- **WORK ORDER**
Copy the data precisely, keeping every character.

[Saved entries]
+===+
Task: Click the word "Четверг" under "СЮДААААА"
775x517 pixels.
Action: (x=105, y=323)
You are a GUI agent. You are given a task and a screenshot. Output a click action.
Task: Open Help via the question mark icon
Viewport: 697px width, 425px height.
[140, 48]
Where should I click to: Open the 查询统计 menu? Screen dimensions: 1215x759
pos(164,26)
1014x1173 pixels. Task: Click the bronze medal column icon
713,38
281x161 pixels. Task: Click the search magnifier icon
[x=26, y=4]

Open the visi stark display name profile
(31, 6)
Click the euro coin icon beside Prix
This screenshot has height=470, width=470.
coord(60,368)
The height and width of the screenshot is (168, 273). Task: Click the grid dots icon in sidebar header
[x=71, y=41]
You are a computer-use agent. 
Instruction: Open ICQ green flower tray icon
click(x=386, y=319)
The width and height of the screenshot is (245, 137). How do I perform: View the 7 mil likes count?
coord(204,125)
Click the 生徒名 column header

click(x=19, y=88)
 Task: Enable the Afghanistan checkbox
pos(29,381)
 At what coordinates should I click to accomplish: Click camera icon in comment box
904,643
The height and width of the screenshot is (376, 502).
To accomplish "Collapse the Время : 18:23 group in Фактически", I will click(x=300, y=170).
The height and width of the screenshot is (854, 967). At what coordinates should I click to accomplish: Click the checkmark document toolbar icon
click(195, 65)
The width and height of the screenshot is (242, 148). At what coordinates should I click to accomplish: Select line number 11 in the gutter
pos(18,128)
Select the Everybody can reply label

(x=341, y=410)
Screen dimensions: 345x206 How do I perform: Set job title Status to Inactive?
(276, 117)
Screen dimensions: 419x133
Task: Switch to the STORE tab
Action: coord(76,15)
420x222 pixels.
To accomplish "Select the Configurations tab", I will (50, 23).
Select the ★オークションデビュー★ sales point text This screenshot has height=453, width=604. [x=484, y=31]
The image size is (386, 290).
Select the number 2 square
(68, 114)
+===+
- **RESULT OF THE TASK**
Task: Click the word "Четверг" under "СЮДААААА"
775x517 pixels.
Action: (x=105, y=323)
You are a GUI agent. You are given a task and a screenshot. Output a click action.
Task: Open Help via the question mark icon
Viewport: 697px width, 425px height.
[140, 48]
Where should I click to: Open the 查询统计 menu? Screen dimensions: 1215x759
pos(164,26)
1014x1173 pixels. Task: Click the bronze medal column icon
713,38
281x161 pixels. Task: Click the search magnifier icon
[x=26, y=4]

Open the visi stark display name profile
(31, 6)
Click the euro coin icon beside Prix
This screenshot has height=470, width=470.
coord(60,368)
The height and width of the screenshot is (168, 273). Task: Click the grid dots icon in sidebar header
[x=71, y=41]
You are a computer-use agent. 
Instruction: Open ICQ green flower tray icon
click(x=386, y=319)
The width and height of the screenshot is (245, 137). How do I perform: View the 7 mil likes count?
coord(204,125)
Click the 生徒名 column header

click(x=19, y=88)
 Task: Enable the Afghanistan checkbox
pos(29,381)
 At what coordinates should I click to accomplish: Click camera icon in comment box
904,643
The height and width of the screenshot is (376, 502).
To accomplish "Collapse the Время : 18:23 group in Фактически", I will click(x=300, y=170).
The height and width of the screenshot is (854, 967). At what coordinates should I click to accomplish: Click the checkmark document toolbar icon
click(195, 65)
The width and height of the screenshot is (242, 148). At what coordinates should I click to accomplish: Select line number 11 in the gutter
pos(18,128)
Select the Everybody can reply label

(x=341, y=410)
Screen dimensions: 345x206 How do I perform: Set job title Status to Inactive?
(276, 117)
Screen dimensions: 419x133
Task: Switch to the STORE tab
Action: coord(76,15)
420x222 pixels.
To accomplish "Select the Configurations tab", I will (50, 23).
Select the ★オークションデビュー★ sales point text This screenshot has height=453, width=604. [x=484, y=31]
The image size is (386, 290).
Select the number 2 square
(68, 114)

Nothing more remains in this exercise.